この映画を観るのは初めてではない。以前も、WOWWOWか何かで、“たまたま”観た記憶がある。初回はここまでのめりこむことはなかったのに、なぜか今年の正月は、ドはまりしている。
スノッブで皮肉屋のゲイ。社交的だけど内気で、攻撃的だけど小心者。他者に対する鋭い観察眼をもちながら、同時にダダ漏れしてしまう強いうぬぼれ。そして、やがてアルコールに溺れ、人生を消耗していく天才像にうっとりしてしまった。新年早々、没入できるものが見つかって、ちょっと幸せ。
アル中のカポーティは、昼夜酒を手放さないだらしないヤツだが、女性的な所作(←誇張されている)で軽めに握るグラスはすごく高級そうで、ジントニックにはいつもライムが入っているところがいい。
また、セレブが集まるパーティーでも、同性の恋人とバカンスを楽しむスペインでも、夜行列車での就寝時でも(パジャマが可愛い)、凶悪殺人犯ペリー・スミスが収監されている独房でも、カポーティは常におシャレに気を抜かない。
カポーティに心酔してしまうのは、知的で怜悧でおもいっきりぶっ壊れているからだ。突き抜けたゲイの天才作家は、マリリン・モンローやエリザベス・テイラーのみならず、70年の時を超えて、東京のフツー過ぎる会社員をも魅了している。
そこで、私なりに映画鑑賞のポイントを考えてみた。
会社や日常生活の中では、まあまあ頭が良くて、人当たりが良くて、それなりにバカで性格のゆがんだ、“フツー”に囲まれて監視され、当たり障りない人生を生きているのだから、映画ではわざわざフツーを観賞する必要はない。
ぶっ飛んだバカと天才、比類なき意地悪さと優しさ、またはその両方を包含するキャラクターを観賞し、その間だけ、凡庸な自分の中に彼らを棲まわせ、飼ってみることにした。
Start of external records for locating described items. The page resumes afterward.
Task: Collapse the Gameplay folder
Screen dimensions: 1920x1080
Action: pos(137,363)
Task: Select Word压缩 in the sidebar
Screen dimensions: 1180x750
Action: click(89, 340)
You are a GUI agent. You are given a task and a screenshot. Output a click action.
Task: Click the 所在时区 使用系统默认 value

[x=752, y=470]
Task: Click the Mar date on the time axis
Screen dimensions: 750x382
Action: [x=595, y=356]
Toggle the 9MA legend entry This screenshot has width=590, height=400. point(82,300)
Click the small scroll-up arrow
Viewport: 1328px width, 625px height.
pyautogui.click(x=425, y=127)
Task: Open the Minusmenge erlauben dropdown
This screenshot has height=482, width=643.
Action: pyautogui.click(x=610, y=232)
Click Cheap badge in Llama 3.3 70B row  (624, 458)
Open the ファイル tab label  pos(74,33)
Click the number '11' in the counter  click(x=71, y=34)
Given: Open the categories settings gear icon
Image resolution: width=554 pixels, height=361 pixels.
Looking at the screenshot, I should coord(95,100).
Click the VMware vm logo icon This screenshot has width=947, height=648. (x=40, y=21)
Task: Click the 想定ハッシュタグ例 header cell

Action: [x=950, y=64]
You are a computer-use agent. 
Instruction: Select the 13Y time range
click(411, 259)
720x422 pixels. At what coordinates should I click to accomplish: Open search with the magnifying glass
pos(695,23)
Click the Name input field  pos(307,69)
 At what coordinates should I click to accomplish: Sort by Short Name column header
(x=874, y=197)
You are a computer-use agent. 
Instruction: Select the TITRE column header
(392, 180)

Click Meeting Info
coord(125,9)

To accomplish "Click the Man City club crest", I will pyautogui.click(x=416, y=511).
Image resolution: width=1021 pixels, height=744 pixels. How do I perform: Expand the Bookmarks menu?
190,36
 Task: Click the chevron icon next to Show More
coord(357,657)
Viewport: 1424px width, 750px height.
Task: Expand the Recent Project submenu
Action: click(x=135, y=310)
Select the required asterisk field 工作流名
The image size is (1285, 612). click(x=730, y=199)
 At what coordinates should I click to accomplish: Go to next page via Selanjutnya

ちなみに、フィリップ・シーモア・ホフマンは、この作品でアカデミー賞を受賞したが、40代半ばでヘロインのオーバードースで亡くなった。まるで、カポーティの人生を仮託したみたいだ。
他の出演作品を全部観ているわけではないけど、きっと、彼はこの映画に出るために俳優になったんじゃないかと思うほど、中毒性がある。
カポーティを演じるうちに、カポーティに憑依され、飲み込まれ、黄泉の国に連れていかれたのではないかと勝手に想像している。
また、昨夜は小説の『冷血』も読み返してみた。映画の情景と照合しながら、50~60年代のカンザスの描写-独善的で排他的、信心深くて非合理的、金を渇望しながらもそれを忌み嫌う市民-が楽しめた。
本当は翻訳ではなく、原文で読んでみるのがいいと思う。(私の英語力では、読めないけど…)
そういえば、私の大学時代のゼミの友人は、『冷血』を卒論のテーマにしていたけど、まだ大学に記録が残っていたら、それを読んでみたいな。22歳の女の子はカポーティの人格をどんな角度で切り取っていたのだろう。
日本語で出版されたカポーティの本は私の書棚にだいたい揃っている(はず)。引っ越しで少し捨てたけど、買い足しながら、順番に読んでいこう。
それから、映画や小説で「超絶イヤな奴だけど魅力的」なキャラに出会ったら、備忘録としてnoteに書き留めていく。その結果、世界のどこかにいる、自分と同じ感情の隠れ家を持っている人とつながれたらうれしい。
これが私の今年(2019年)の抱負。